Навеки вычеркнутый из прежней жизни, ожидаю лифта, а сам невольно представляю себе Джо, который лежит в земле сырой, завернутый в свое широченное пальто, какое полагается швейцару.
Тороплюсь унести ноги из этого дома и только через добрых два квартала могу перевести дух. Вот так оглядываться на прошлое – реальный депрессняк. А почему – кто его знает; думаю, потому, что оно никогда в точности не совпадает с теми картинками, которые засели у тебя в голове. Сплошь и рядом на несколько кадров отличается.
Шагаю дальше, где-то, если не ошибаюсь, в районе Шестидесятых улиц сворачиваю налево и перехожу на другую сторону. Там стоит какая-то старушка; поравнявшись с ней, киваю, здороваюсь, но она и бровью не ведет – наверное, не слышит. Старики – они всегда так: им хоть трава не расти. Я об этом и раньше думал, но когда мимо этой старушенции проходил, окончательно убедился. На склоне лет тебя уже ничто не колышет. На самом деле это ужасно, но что есть, то есть. Этих стариков хоть каленым железом жги – они даже не пикнут.

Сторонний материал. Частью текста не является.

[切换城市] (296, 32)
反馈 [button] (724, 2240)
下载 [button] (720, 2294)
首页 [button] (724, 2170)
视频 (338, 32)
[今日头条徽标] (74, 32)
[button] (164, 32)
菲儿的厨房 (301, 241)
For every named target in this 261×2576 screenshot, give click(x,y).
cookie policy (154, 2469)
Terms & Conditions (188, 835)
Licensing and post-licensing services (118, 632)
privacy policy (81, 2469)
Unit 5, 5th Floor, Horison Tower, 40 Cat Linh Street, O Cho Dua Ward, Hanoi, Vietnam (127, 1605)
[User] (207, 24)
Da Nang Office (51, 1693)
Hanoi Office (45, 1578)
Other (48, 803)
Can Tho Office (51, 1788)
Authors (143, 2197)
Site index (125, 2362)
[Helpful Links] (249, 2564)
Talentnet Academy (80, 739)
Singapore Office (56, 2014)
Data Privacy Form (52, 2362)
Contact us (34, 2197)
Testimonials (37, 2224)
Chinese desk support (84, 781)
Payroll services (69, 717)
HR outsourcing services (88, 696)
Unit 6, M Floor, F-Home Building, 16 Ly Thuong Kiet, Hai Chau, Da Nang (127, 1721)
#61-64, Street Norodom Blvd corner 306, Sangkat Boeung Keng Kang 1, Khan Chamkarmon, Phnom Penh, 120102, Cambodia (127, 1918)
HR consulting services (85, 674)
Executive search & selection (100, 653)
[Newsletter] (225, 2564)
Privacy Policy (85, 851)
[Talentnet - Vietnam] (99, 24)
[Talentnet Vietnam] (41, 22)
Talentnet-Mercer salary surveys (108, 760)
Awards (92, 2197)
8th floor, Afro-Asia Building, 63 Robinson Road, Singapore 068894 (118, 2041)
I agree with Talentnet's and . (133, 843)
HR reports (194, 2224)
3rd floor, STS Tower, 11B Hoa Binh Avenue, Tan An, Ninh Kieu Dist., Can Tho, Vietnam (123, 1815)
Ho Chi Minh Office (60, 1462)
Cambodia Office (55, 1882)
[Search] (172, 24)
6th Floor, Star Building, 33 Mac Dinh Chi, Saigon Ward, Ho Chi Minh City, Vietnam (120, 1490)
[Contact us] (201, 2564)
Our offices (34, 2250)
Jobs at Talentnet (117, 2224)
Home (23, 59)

Шагаю дальше – и вдруг сзади такой грохот, что меня аж подбрасывает на полметра над землей. Грохот просто адский: оглядываюсь и вижу на тротуаре, совсем рядом, здоровенную железную болванку, слетевшую со строительных лесов. Буквально в полушаге от меня. С такой силой грохнулась об асфальт, что даже вмятина осталась, а вокруг трещины паутиной расползлись. Смотрю через плечо, а та старушка стоит себе – и хоть бы хны, глазеет на противоположную сторону, и все, как будто железо каждый день с неба падает. Может, конечно, она глухая, но я зуб даю – ей это просто побоку и пропади все пропадом. Запрокидываю голову, смотрю вверх и пытаюсь определить, не обрушится ли сейчас вся эта хрень. Даже дергаю опоры, но они вроде прочно стоят, не поддаются, и только какой-то кусок пластика развевается на ветру метрах в шести. Перевожу глаза на разбитый асфальт и не знаю, смеяться или плакать. Честное слово.
10
В половине случаев я и сам не знаю, почему действую так, а не иначе. К примеру, занесло меня в этот район, потом едва не расплющило железной болванкой – и реально захотелось с кем-нибудь поделиться. С кем-нибудь из знакомых. Шагаю вперед, заворачиваю за угол – и вижу пару телефонных будок. Сперва прохожу мимо, но потом, сам не зная почему – говорю же, со мной такое бывает, – ни с того ни с сего останавливаюсь и возвращаюсь.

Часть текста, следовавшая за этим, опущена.